We visit a monastery in the morning, and have the closing ceremony in the late afternoon. There is high drama as Jack becomes queezy on stage. There is the possibility of projectile activity (q.v. The Exorcist) but he makes it off stage in the middle of the presentation, and Jacqui takes him back to the hotel.

This happens just as I am called up on stage to present some bronze medals. By chance one of the students to whom I present a medal is Matthew Fitch, who plays for France despite his name. After the ceremony Sergei Patiakin gets a text from Jacqui to the effect that Jack is in bed and resting, and that she will stay at the hotel with him.

We go to the closing banquet. We leave quite promptly because of the early start next day. Our plane will leave at 06:40. The travel organizers want to have a coach pick up the UK and France at 04:10 and take us to the airport. Since the airport is a 20 minute drive from the hotel, and the airport small with very limited traffic, Claude and I do not agree. We reschedule the bus for 04:45.

May 8 At 04:10 I get a call from Valeriu Baltag who is downstairs with a bus and is wondering where to find the teams of France and the UK. Unfortunately the message about the rescheduled time has not got through. Valeriu is accompanied by the quiet man. He speaks no English, but shakes hands at all possible opportunities, and is in charge of conference cash. These poor chaps have kindly come down to see us off in the middle of the night, and most of us are still in bed. The guides of the UK and France are also there, and they will even come to the airport to see us off.

The UK guide, Florentin, deserves a report all to himself. He has been fantastically helpful at all times, and has made a tremendous effort to befriend our students. There are comic aspects to the situation, but everyone likes Florentin. He does follow organizational instructions with excessive zeal. He must have moved us between the hotel and the exam site about a dozen times. This is a 15 minute walk through a small safe town with low traffic density. To Florentin, however, Chişinău was more like Baghdad in 2005. He would constantly scan the horizon for threats, and direct the traffic at junctions.

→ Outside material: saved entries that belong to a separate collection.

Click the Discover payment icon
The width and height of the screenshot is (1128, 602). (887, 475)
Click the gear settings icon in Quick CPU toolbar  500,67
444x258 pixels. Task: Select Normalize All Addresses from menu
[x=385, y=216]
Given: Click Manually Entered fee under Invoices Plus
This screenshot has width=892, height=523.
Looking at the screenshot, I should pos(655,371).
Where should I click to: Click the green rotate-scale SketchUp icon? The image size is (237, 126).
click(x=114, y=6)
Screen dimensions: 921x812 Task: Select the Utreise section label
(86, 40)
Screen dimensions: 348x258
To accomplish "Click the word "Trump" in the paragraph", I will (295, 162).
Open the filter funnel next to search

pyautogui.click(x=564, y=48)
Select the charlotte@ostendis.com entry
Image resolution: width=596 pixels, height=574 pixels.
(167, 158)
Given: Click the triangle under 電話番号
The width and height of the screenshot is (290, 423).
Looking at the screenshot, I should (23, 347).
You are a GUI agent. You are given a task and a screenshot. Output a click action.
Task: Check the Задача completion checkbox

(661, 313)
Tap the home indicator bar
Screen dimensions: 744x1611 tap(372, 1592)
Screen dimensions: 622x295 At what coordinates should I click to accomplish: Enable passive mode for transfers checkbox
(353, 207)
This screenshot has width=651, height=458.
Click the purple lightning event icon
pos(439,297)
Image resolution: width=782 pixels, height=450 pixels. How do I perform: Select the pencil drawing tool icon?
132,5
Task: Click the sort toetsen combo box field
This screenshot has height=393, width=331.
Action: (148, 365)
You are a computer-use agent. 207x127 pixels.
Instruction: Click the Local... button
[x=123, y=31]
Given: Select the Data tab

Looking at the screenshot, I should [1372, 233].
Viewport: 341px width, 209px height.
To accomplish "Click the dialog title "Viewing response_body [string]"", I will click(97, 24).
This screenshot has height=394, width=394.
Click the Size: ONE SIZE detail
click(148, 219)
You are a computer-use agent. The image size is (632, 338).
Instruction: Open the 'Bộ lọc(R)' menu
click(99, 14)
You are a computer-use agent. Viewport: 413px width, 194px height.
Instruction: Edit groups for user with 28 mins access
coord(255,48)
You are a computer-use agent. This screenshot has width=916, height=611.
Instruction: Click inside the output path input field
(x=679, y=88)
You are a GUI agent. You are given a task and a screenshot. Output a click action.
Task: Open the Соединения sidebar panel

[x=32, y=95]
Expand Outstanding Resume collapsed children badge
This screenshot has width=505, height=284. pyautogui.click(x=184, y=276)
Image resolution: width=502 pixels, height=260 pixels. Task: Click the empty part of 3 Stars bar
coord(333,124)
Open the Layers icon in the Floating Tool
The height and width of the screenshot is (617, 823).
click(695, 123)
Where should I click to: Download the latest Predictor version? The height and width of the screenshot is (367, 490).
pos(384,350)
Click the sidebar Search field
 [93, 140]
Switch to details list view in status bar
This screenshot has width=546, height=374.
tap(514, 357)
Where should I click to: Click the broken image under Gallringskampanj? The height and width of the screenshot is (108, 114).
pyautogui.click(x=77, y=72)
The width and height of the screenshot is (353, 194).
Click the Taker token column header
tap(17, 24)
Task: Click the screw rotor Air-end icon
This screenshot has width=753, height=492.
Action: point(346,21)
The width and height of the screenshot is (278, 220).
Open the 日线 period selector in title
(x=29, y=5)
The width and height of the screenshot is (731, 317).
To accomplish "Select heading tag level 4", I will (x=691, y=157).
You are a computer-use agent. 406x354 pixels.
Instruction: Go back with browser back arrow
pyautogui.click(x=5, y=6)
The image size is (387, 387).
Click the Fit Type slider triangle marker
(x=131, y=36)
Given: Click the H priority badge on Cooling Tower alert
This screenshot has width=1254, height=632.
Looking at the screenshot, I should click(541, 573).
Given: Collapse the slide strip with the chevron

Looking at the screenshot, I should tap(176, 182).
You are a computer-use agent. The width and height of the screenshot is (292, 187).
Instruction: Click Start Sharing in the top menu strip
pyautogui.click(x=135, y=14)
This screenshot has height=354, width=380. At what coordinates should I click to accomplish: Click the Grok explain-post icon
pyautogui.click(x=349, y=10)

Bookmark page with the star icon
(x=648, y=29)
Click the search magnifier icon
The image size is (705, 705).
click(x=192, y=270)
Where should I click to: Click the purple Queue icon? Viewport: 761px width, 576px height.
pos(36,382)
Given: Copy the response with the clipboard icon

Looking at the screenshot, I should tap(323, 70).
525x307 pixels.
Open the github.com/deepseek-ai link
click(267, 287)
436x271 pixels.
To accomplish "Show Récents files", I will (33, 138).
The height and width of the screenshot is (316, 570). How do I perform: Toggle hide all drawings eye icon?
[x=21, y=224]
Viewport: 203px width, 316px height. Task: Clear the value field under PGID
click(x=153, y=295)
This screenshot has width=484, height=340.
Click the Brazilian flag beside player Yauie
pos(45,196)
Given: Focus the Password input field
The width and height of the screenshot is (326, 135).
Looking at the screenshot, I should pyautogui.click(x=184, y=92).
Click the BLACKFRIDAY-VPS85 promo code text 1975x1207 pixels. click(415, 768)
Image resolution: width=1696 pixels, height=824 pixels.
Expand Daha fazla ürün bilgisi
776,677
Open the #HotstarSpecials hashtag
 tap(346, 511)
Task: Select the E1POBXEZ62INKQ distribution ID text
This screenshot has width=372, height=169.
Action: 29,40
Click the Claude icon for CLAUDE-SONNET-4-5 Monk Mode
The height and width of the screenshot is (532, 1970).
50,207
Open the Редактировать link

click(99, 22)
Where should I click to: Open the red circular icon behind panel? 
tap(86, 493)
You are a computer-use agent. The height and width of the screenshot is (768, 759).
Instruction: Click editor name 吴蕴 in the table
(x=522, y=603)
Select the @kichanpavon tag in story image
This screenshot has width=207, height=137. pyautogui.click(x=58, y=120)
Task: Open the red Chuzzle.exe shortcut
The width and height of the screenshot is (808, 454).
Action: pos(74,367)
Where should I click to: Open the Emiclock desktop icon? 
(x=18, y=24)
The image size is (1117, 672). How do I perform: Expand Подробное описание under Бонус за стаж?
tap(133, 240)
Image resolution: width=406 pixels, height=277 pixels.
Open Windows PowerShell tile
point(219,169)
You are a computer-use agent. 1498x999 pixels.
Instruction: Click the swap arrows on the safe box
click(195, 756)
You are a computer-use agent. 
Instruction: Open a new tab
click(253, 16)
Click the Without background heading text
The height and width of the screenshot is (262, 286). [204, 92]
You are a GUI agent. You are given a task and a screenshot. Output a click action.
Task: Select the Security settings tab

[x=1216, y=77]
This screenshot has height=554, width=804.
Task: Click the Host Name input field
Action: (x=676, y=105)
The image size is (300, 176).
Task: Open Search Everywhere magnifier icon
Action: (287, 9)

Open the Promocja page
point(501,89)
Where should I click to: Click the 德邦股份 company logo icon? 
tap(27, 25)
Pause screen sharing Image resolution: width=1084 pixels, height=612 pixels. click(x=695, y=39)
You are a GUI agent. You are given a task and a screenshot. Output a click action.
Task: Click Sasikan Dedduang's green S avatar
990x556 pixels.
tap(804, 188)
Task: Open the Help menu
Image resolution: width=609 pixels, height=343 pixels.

The hotel serves coffee and croissants from 04:30, so we are able to charge up before beginning the journey. We inspect Jack, and decide that he is just fit to travel, being a paler shade of green than the previous evening. It seems that after I went to bed, Kazakh students had organized a rather good party of some sort, which bodes well for IMO 2010. At the airport we say farewell to Florentin, and are surprised to find that we will travel to Bucharest in a jet plane.

The journey home is uneventful, and we are met by many happy family members. Jack now has a pink tinge. Certificates are handed out in Terminal 4, and there is much clapping. I transfer to the main bus station with Jordan, which is next to his terminal for Belfast, and the game is over for another year.